Suck It, Cancer: My Boy Is Five

Many, many moons ago I was in a crowded ER of Children’s Memorial Hospital.  Our daughter’s ER stays almost always happened late at night or in the wee hours of the morning.  We went when her neutropenic fevers reached the requisite 100.5 — the witching temperature for a child with cancer.

Often times there was a very kind and lovely social worker on duty.  Tierney was her name.  Once, when things didn’t look very good for Donna, I came out of our little ER room to get something for her.  Tierney was there and took me aside.  She asked how I was, how the family was.  It was never perfunctory when she asked.  She cared and she listened and it was easy to talk with her, to acknowledge the fear and terror I had become accustomed to in Cancerville.  She was an amazing social worker.

That night she gave me some words of wisdom that still shore me up.  She told me that while childhood cancer was a bastard, there would still be good moments in Donna’s life.  Lovely moments, joyful moments of childhood that had not a damn thing to do with cancer.  She encouraged me to recognize those moments when we were in the midst of them.  To own those moments, seldom as they may be some days, and really feel them.  And then, once the joy and wonder and love were acknowledged to say, “Take that, cancer.”

Tierney’s point was that while cancer sucked, like, supremely sucked, it didn’t banish all the good in our lives.  Cancer didn’t have that ability.  It could wreak havoc inside our girl’s body.  It could create fevers that had nothing to do with infection, but still required a long hospital stay.  It could make Donna’s hair fall out and rob her of the ability to jump and run like other little kids.  It could kill her, take our little girl’s life way the hell too soon.  Cancer could do all those things, and did, but it could not touch the joy and love in our lives.
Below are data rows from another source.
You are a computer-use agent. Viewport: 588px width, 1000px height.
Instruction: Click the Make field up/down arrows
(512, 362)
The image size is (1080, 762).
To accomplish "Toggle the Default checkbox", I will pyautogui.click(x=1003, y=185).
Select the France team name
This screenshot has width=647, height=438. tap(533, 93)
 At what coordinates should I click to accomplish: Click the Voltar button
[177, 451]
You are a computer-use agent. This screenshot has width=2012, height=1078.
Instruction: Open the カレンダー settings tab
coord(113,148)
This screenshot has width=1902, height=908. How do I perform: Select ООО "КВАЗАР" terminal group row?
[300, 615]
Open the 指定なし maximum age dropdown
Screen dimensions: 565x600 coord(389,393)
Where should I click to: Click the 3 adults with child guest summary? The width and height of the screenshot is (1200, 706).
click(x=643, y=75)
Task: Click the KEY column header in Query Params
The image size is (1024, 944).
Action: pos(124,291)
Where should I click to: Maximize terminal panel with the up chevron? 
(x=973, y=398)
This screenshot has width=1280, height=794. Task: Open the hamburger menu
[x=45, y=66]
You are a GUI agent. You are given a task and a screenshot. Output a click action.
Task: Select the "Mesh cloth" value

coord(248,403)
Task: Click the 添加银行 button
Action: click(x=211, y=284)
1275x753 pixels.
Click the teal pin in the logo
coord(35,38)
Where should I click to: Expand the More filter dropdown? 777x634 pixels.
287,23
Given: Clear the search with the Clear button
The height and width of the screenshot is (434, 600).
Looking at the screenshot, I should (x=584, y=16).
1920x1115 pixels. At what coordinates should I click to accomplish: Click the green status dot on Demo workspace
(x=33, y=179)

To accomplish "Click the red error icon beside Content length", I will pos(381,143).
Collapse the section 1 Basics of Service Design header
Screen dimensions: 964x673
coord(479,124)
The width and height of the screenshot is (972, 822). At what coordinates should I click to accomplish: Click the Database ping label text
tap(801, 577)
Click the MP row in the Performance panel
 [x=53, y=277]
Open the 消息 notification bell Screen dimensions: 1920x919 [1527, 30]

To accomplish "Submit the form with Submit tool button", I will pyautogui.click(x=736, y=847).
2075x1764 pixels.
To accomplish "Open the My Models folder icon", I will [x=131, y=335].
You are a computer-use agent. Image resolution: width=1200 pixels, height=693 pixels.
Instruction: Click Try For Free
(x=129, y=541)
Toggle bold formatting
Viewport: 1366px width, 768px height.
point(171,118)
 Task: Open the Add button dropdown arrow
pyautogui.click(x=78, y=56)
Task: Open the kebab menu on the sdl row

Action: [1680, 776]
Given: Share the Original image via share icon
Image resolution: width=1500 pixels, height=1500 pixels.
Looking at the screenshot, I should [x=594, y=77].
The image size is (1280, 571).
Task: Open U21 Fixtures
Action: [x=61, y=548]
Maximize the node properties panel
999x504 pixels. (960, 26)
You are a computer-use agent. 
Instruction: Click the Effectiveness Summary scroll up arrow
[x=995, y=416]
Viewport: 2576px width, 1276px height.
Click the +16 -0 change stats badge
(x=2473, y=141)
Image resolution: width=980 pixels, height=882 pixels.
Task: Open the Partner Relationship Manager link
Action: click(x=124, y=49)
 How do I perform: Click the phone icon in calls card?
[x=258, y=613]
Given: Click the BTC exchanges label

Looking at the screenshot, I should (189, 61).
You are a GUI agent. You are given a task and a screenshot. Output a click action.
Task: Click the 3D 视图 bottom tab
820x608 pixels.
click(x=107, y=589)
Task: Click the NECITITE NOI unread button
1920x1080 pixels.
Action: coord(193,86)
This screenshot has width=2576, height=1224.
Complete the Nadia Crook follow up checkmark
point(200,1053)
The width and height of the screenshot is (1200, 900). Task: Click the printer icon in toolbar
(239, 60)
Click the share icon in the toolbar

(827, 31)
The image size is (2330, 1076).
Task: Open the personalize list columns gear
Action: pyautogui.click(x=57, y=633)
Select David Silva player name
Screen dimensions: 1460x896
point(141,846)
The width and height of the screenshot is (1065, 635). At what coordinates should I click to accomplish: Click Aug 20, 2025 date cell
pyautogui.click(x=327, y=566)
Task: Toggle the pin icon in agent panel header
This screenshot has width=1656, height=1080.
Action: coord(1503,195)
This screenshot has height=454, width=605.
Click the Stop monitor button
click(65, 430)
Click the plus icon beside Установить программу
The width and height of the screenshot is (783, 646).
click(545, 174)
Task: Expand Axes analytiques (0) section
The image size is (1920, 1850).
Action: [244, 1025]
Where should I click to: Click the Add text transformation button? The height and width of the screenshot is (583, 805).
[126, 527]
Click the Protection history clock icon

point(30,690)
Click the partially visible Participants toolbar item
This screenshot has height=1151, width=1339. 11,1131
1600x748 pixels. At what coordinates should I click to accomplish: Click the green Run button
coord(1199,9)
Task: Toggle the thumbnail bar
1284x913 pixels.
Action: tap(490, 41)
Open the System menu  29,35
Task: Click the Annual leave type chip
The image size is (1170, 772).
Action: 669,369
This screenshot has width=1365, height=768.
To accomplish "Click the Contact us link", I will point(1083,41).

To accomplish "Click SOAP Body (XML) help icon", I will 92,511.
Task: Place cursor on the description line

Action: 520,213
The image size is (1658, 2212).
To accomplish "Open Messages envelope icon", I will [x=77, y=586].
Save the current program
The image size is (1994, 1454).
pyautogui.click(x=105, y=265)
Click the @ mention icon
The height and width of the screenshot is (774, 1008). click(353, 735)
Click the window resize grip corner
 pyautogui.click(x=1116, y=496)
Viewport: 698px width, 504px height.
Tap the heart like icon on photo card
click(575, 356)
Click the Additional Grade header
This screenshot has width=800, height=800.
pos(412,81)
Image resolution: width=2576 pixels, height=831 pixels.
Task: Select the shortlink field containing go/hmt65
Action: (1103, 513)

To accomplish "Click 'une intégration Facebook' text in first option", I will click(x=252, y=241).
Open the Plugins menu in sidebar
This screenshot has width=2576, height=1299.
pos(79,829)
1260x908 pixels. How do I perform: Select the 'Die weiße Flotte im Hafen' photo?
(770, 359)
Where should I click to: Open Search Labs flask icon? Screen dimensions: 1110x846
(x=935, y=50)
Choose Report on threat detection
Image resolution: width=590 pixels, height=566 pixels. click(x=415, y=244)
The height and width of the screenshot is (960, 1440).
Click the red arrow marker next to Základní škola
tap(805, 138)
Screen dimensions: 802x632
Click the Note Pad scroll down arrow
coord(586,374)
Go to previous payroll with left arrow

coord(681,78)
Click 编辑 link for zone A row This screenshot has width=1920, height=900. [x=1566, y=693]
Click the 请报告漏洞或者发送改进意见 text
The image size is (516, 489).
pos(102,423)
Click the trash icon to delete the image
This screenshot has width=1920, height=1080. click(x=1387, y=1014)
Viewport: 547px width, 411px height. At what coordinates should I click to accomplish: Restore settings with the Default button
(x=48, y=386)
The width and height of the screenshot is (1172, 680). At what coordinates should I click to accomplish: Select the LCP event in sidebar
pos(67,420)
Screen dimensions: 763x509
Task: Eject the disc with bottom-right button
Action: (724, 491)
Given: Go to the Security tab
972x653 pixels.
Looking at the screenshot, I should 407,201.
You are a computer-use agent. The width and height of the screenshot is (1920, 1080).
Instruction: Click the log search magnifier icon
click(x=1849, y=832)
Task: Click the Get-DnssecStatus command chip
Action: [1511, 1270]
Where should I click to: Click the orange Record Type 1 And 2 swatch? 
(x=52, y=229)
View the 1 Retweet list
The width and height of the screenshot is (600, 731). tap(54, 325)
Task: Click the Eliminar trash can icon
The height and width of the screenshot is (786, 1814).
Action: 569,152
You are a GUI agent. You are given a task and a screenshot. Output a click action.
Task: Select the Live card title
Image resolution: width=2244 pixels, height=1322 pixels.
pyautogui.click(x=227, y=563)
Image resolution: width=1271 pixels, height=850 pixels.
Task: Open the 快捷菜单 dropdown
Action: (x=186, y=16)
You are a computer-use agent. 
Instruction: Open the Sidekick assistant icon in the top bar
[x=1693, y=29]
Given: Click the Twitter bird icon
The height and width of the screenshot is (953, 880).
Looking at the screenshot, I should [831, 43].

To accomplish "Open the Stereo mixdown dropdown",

Tierney wanted me to remember that.

And so I do.

Today, her words are really resonating with me.  Today, you see, is a Fuck You, Cancer kind of day.  Today, my oldest son, my boy, Donna’s beloved brother, turns five.  Happy Birthday, dear boy.  Happy Freaking Birthday!

My husband and I have been parenting for almost nine years now, but today is the first day we have parented a five year old.  That, my friends, is a gift.  It’s my son’s birthday, but that gift is all ours to enjoy and appreciate.  So you’ll forgive me if I am a little verklempt today.  I can’t seem to stop the tears from welling up here and there and pouring over.

I am so happy to be this boy’s mama.  I remember with intensity the joy Donna took in her brother.  The love she showered on him in the few months their lives overlapped.  The abject anger in her voice when, during her vigil, she popped straight up in bed, alarmed that her Dad and I were discussing taking her baby brother to the ER because it was a Sunday and he had a fever and something just wasn’t right about him.  “NO!,” she screamed from the bed.

She never wanted for her brother what she herself had endured.

The selflessness of her love astounded me in that moment of Donna’s vigil.  There she lay dying, knowing her fate, and she still had it in her to know that an ER was no place for her baby brother.  Donna loved her brother so much.

So I welcome the tears this fifth birthday of my son.  Somewhere, I know and feel, that Donna is still loving on her brother (both brothers now), and she is loving that her little brother is now older than she ever was.  Because that is just the kind of girl she was.

And as sad as I may be on any given day to no longer mother a daughter, to know that cancer took my Donna from me, today is a day I can gladly and joyfully tell cancer to take a hike because today is a good day, a joyful day, a milestone day.

Today, bastard cancer, today I became the mother of a five year old.  And there is not a damn thing cancer can do to take that from me.

Happy birthday, dear boy!  May five be your best year yet.